So, true, it’s Trump’s party for the most part now. But if you dip into the crosstabs of that poll, 17% of GOP voters said Trump should only play a minor role while another 18% wanted him to play “no role” at all. That’s a decent chunk of the Republican electorate that is reflective of at least a portion of the party’s voters who cast a vote for Biden last November while still choosing to vote for GOP candidates down ballot. While it’s hard to know exactly how much that slice of the anti-Trump conservative electorate has grown since his cultists stormed the Capitol on Jan. 6, the Politico/Morning Consult survey shows that a sizable slice of the GOP coalition has completely soured on him. It’s not the majority by a long shot, but it’s more than enough to potentially sink Republicans in a general election where razor-thin outcomes are poised to determine winners/losers for the foreseeable future.
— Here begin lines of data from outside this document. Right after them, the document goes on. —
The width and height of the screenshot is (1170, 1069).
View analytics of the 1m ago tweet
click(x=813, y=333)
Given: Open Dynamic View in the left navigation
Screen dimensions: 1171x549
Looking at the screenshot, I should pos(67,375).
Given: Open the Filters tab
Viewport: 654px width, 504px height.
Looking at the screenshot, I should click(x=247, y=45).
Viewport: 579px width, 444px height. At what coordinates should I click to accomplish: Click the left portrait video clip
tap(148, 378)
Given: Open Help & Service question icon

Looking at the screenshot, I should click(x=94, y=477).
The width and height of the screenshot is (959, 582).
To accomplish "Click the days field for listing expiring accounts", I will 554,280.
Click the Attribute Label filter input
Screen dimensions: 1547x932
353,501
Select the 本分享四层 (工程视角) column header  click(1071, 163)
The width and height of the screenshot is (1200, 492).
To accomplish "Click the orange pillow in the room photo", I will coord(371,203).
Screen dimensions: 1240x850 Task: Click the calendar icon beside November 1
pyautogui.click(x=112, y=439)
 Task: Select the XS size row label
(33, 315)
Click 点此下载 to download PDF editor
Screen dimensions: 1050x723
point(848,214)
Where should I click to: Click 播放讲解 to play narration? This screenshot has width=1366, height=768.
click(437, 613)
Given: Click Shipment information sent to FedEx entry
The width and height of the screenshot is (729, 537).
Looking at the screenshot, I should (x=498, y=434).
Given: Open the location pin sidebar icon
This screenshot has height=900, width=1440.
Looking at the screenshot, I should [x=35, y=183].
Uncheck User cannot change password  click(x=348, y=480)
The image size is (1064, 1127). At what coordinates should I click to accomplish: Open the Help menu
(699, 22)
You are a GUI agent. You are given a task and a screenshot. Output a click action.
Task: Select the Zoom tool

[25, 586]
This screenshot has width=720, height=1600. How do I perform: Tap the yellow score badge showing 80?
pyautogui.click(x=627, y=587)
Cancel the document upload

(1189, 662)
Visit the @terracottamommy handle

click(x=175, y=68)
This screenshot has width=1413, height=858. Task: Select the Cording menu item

In fact, while Trump won the straw poll at the Conservative Political Action Conference last weekend, he didn’t exactly dominate it. Trump won the survey of potential Republican 2024 candidates at 55%—not a ringing endorsement given how Trumpy the leanings of the crowd at this right-wing conspiracy-laden conference. But perhaps even a bigger surprise was the fact that only 68% of conference goers wanted him to run again—suggesting that a decent swath of the GOP coalition has misgivings about Trump. That’s not a dominant starting point for Trump given that he spent most of his term hovering around 90% approval among Republican voters.